### What you will do
(a) Translate this sentence from the passage on falsifiability and the definition of science into Spanish: "We would all agree, I think, that the first is a science but the second isn't."
(b) Write the next part of the passage on falsifiability and the definition of science, picking up after its final sentence.

### Excerpted text

In general, whenever someone tells you that “science” has decreed that you should do one thing or another that doesn’t seem reasonable, it’s probably because they’re trying to pull one over on you, whether it’s the “scientific” medicines you see on late-night TV or the science of the behaviorists who say you shouldn’t love your kids.
But nowhere is this more evident than when people try to tell you what science itself is. This field of meta-science seems to attract more charlatans and malintents than any other. If you control how the very notion of what’s scientific is defined — well, then that’s real power. Even if the very idea is patently absurd. (A real scientist would never tell you that doing X isn’t really science; their goal is to get the truth, not sit around making rules about who’s in and who’s out.)
For much of the outside world, the test for a real science is “falsifiability” — the possibility that there could be evidence proving the claim wrong. This notion was invented by Karl Popper, who was himself an enemy of science who tried to insist that science never actually made any progress, that we never learned anything more about the world.
But even if we put aside this noxious pedigree, Popper’s definition is still absurd. Take the distinction between astronomy and astrology. We would all agree, I think, that the first is a science but the second isn’t. But both of their predictions are equally falsifiable — astrology makes a dozen falsifiable predictions in the newspaper five times a week. Popper’s criteria isn’t of much help to us, even on such a basic case.
Sadly, like many American intellectuals, the Supreme Court assumed that falsifiability was a standard scientific test. In the Daubert case it, as Chris Mooney summarizes the view of the American Journal of Public Health, “blundered miserably” and set judges the task of using this “deeply confused philosophy of science” to act as gatekeepers in keeping scientific claims from juries. Actual scientists like DefendingScience.org is working to undo this these mistakes, but you wouldn’t know it from the rhetoric — after all, Daubert’s defenders claim their just trying to uphold sound scientific standards. (Chris Mooney’s book The Republican War on Science, among others, has a fascinating exposé of the junk science/sound science notions cooked up by the PR industry to trash actual science. But that’s another subject.)
What are the real effects, though? Daubert was a parent whose child was born with birth defects they believed were caused by the drug Benedictin which, in animal studies, appeared to cause the defects they were suffering. By making it harder for science to be presented in Court, these kinds of rulings make it easier for drug companies to claim there’s no “sound science” that they’re hurting anyone.

### Extracted records
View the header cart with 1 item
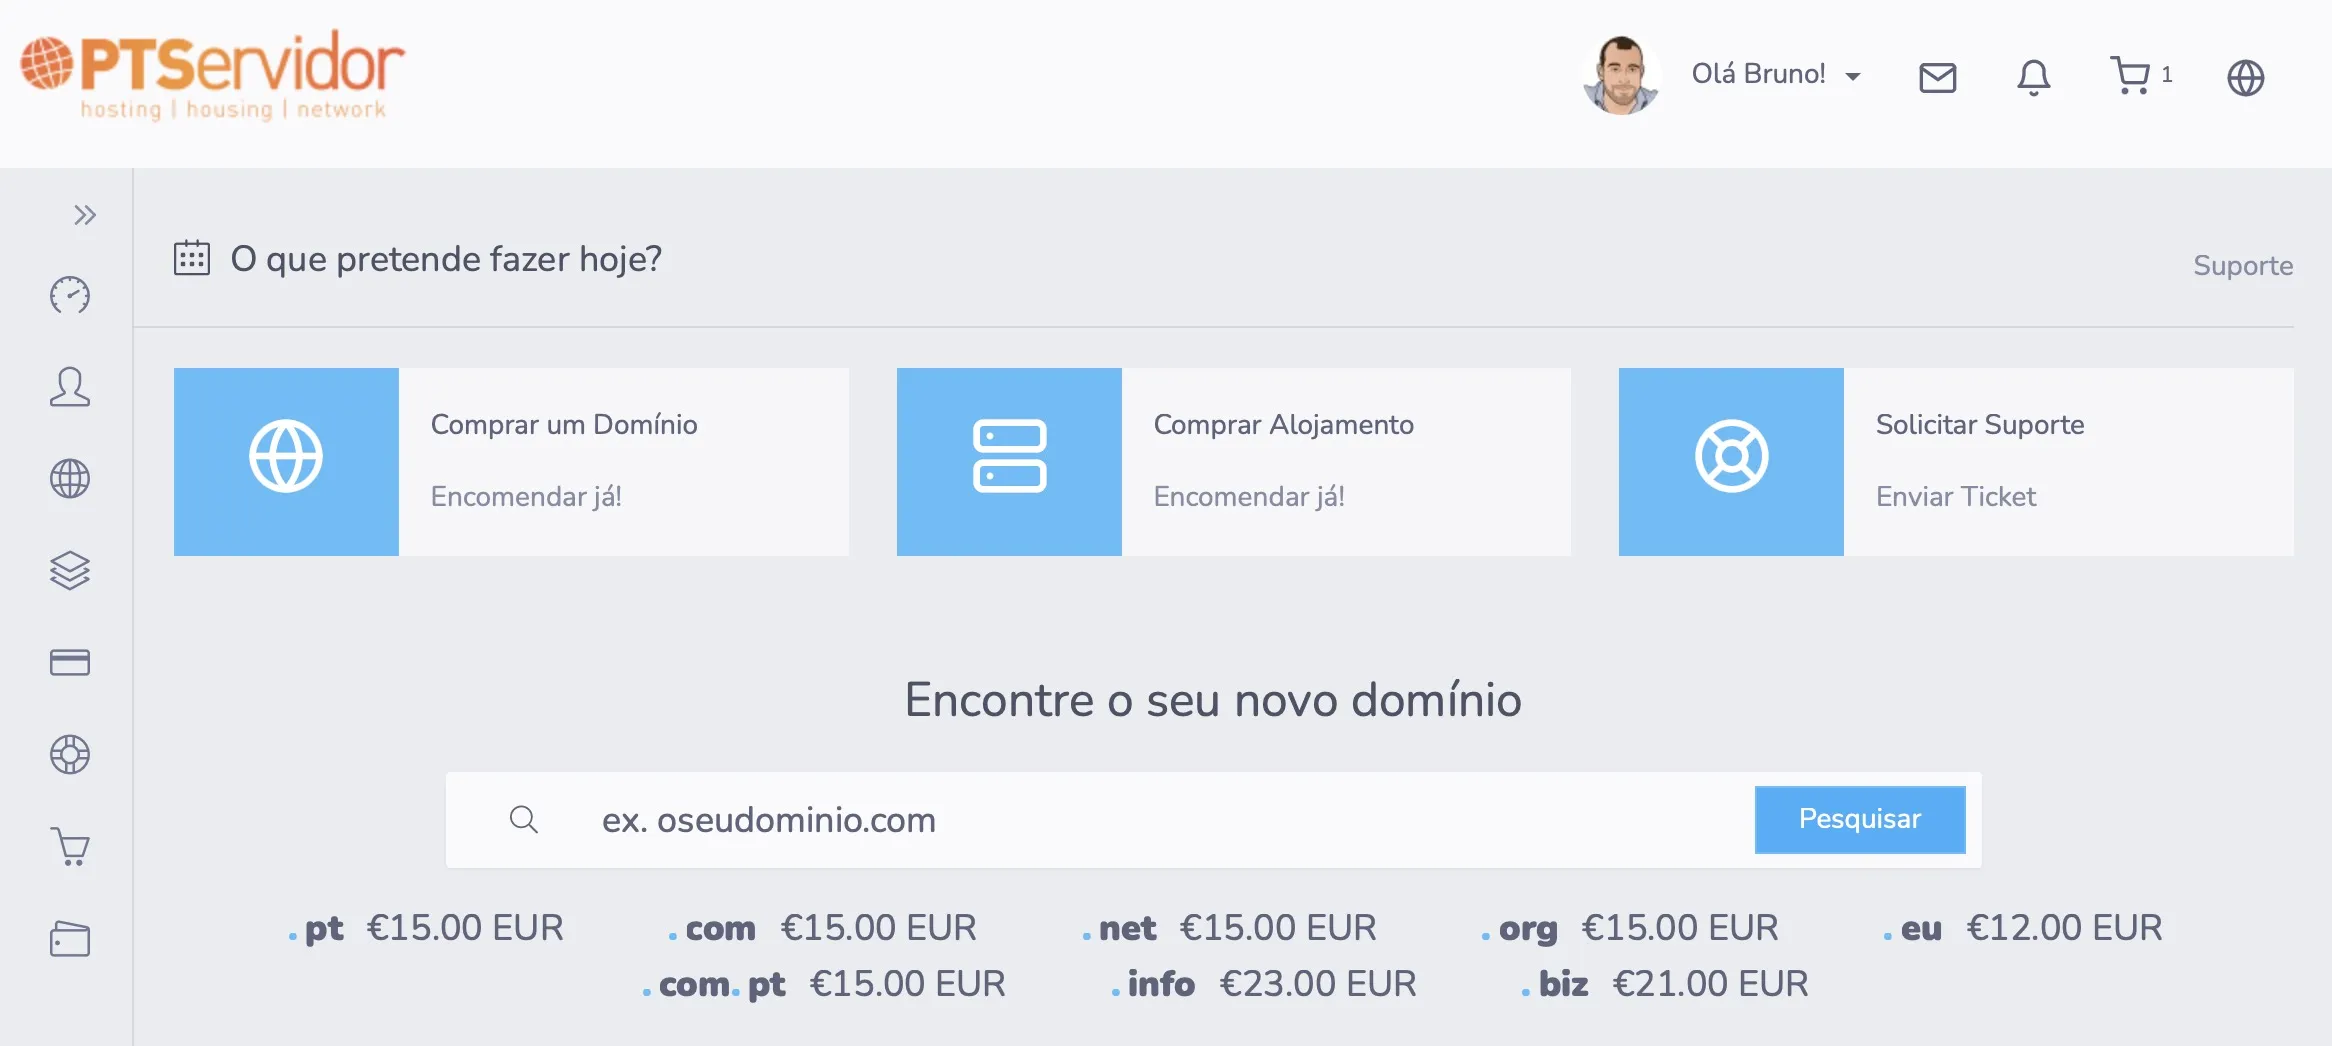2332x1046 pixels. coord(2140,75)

--

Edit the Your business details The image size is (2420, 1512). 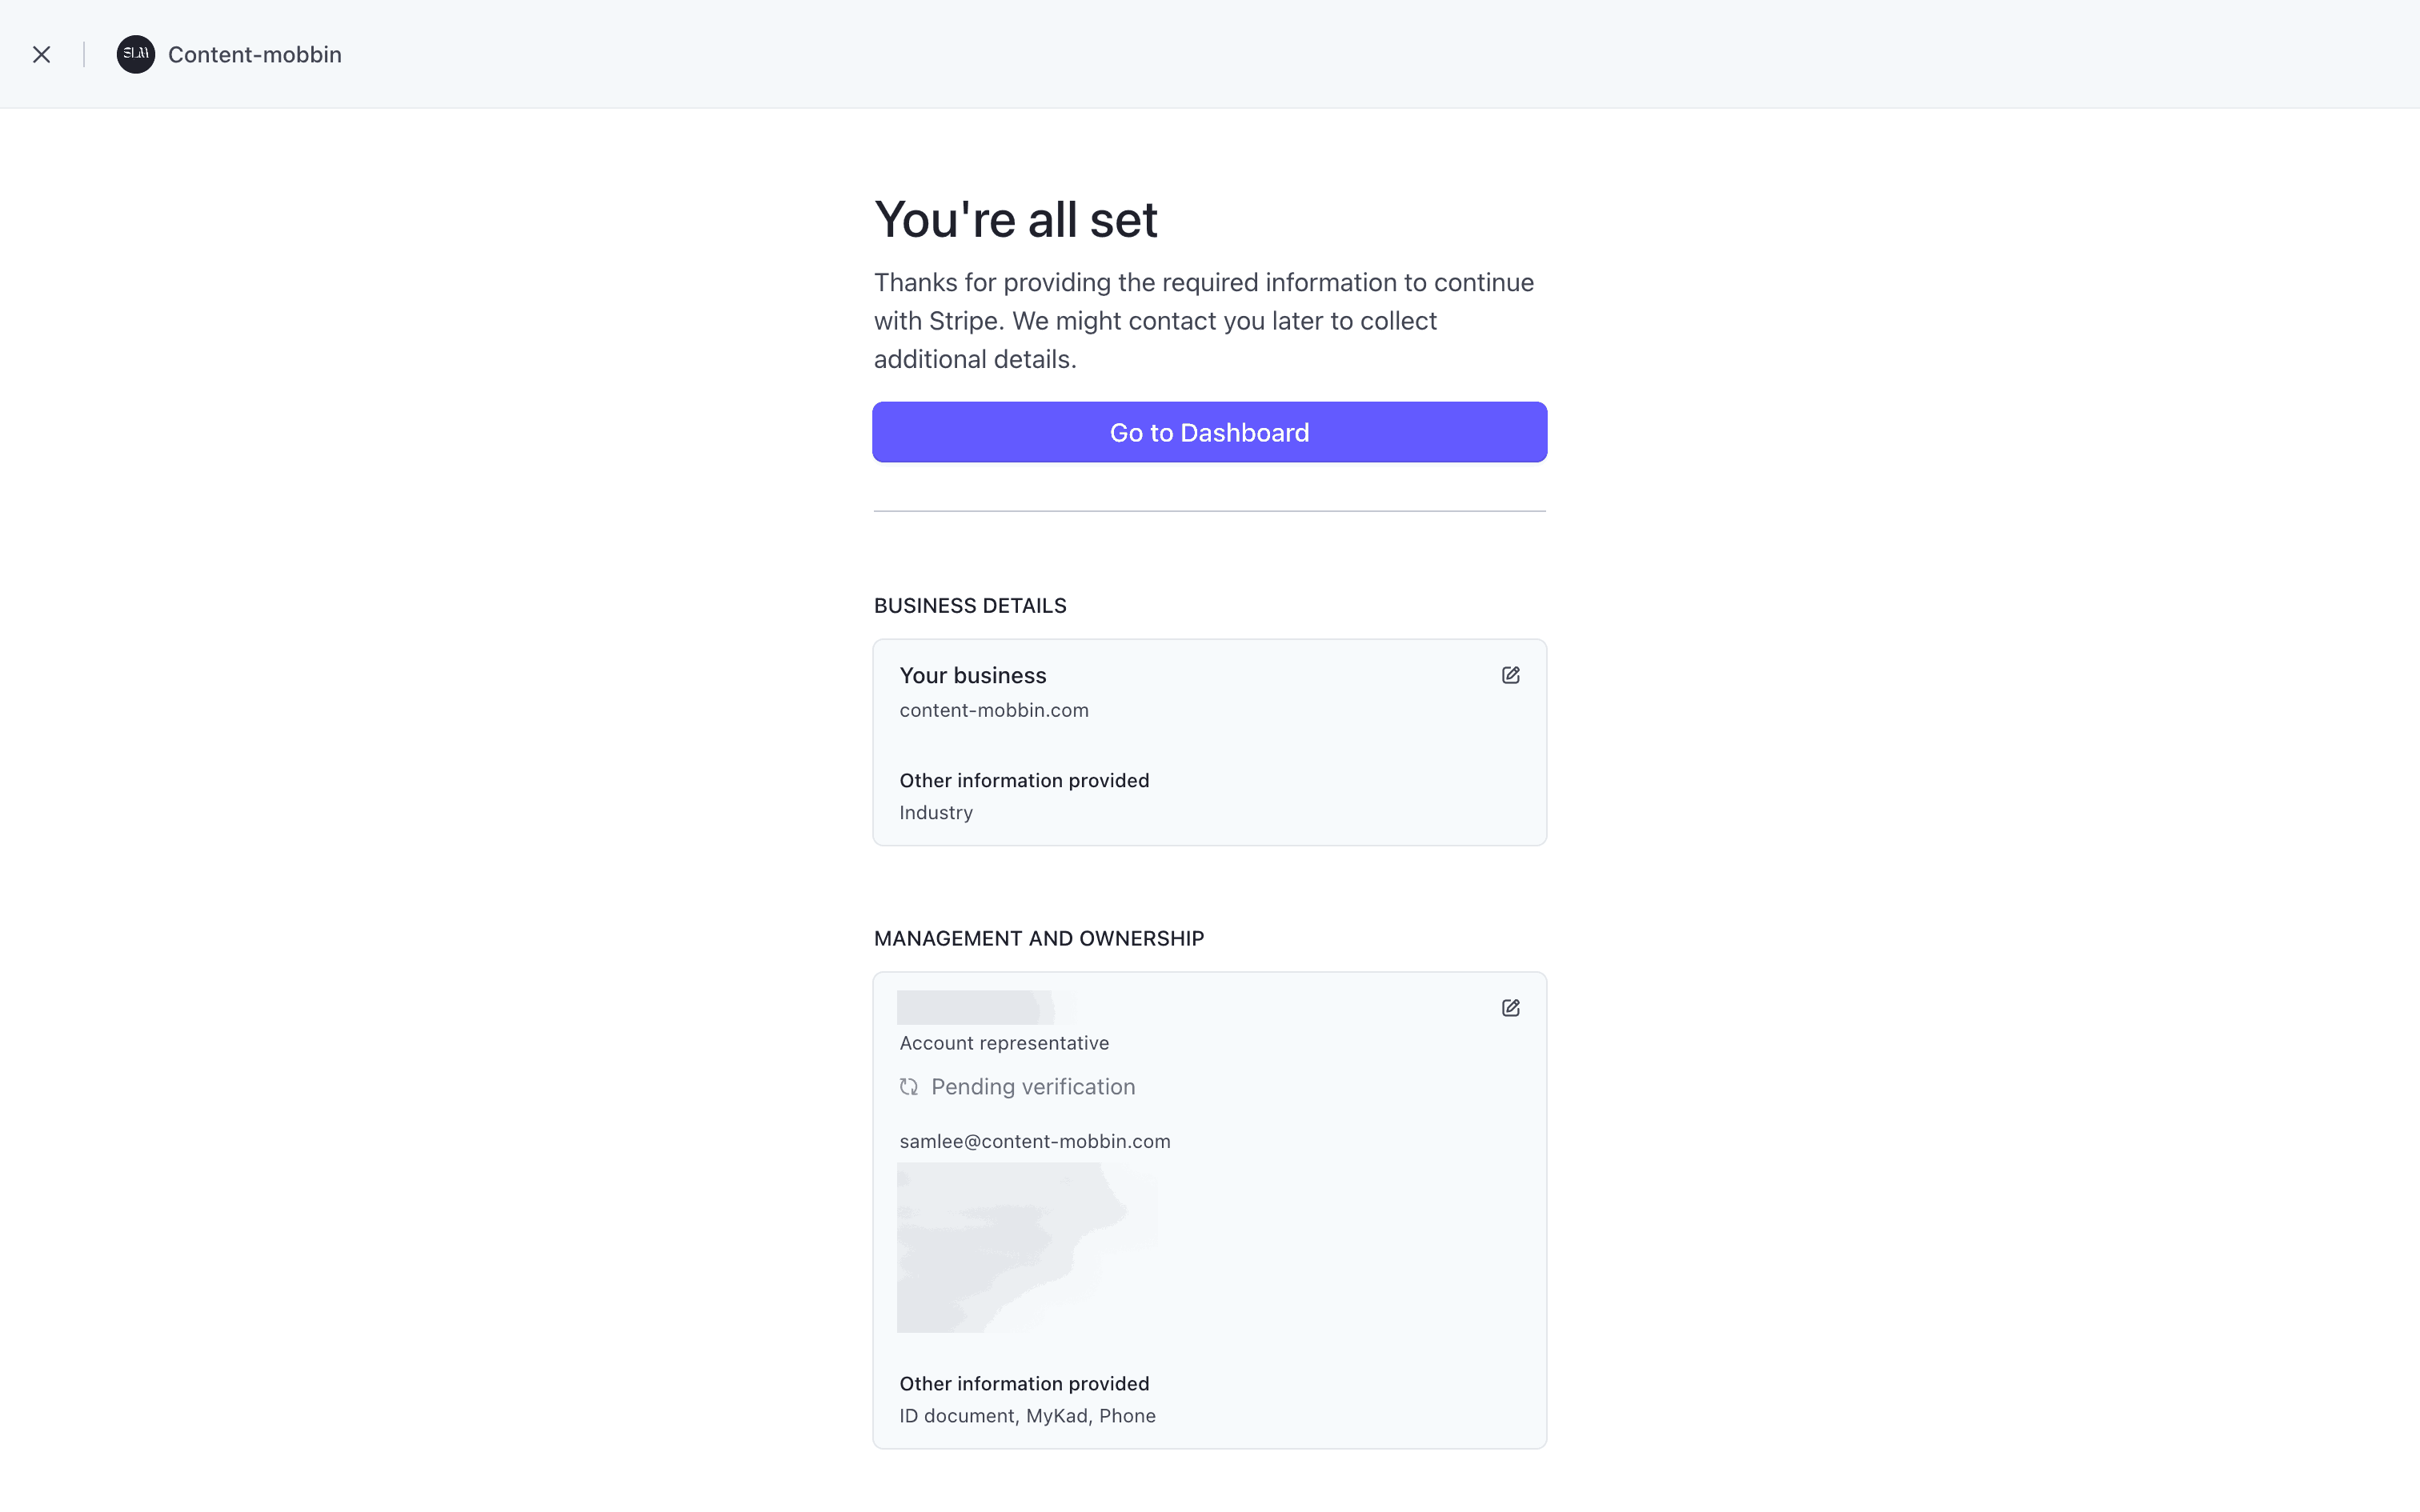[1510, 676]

### Solved problems
(a) Todos estaríamos de acuerdo, creo, en que la primera es una ciencia pero la segunda no.

(b)
America isn’t alone, however. In Britain a group supporting what they call “evidence-based medicine” is trying to tighten restrictions on what experiments can be examined when approving drugs. Evidence-based medicine? Who could be against that! But again, they’re playing the same games. Behind evidence-based science are a bunch of very bizarre claims about what science is and isn’t, taken not from doctors or scientists, but from econometricians (the subspecialty of economics that has to do with calculating things), which have quite a few problems of their own when it comes to the subject of evidence.
Under “evidence-based medicine” rules, doctors aren’t allowed to prescribe drugs on the basis of case studies and other reports; instead, the only real evidence are large double-blind random controlled trials whose results have a less than 5% probability of being due to chance. (Why 5%? No good reason. But according to the EBM people anything more than that isn’t evidence.)
Again, you have the same negative effects: when someone tries to claim in court that a certain drug destroyed their life, the drug company can claim that there’s no “evidence” to support this if the studies just happen to be 94% likely instead of 95%, or if there’s only a series of case studies instead of a controlled trial.
This isn’t evidence, this isn’t rationality, this isn’t science. Science is about trying to get the truth about the world, using whatever mechanisms are most effective at the job, whether you’re studying the nature of planets in space or the nature of other cultures. When someone tells you otherwise, tries to insist that technique X or subject Y doesn’t deserve the name science, it’s probably because they’re trying to pull a fast one on you.
(Why 5%? No good reason. But according to the EBM people anything more than that isn’t evidence.)
The 5% cutoff for finding statistically significant results is a standard in statistics. So they aren’t just making that up. It goes all the way back to R.A. Fisher. Of course, he was just making it up. :-)
posted by crh
on October 23, 2006 #
crh: That’s what I meant.
posted by Aaron Swartz
on October 23, 2006 #
I’m amused by the use of statistics in determining exactly what’s true or not when the intro to statistics book I’m reading explains that statistics will never tell you that. They will only tell you things like to what degree the data fits a hypothesis. Statistics is such an abused and misunderstood area of mathematics that I would say that anyone who isn’t a professional statistician is 89% likely +/- 4% to be wrong about it. The book I’m reading also explains how sometimes you just can’t do tests like the ones they suggest. How do you do a double blind test of the effectiveness of birth control pills on human beings ethically?
posted by Michael Conlen
on October 23, 2006 #
Econometrics studies the measurement of things (in particular of random variables). Nothing to do with calculating, for calculating algebra is just fine.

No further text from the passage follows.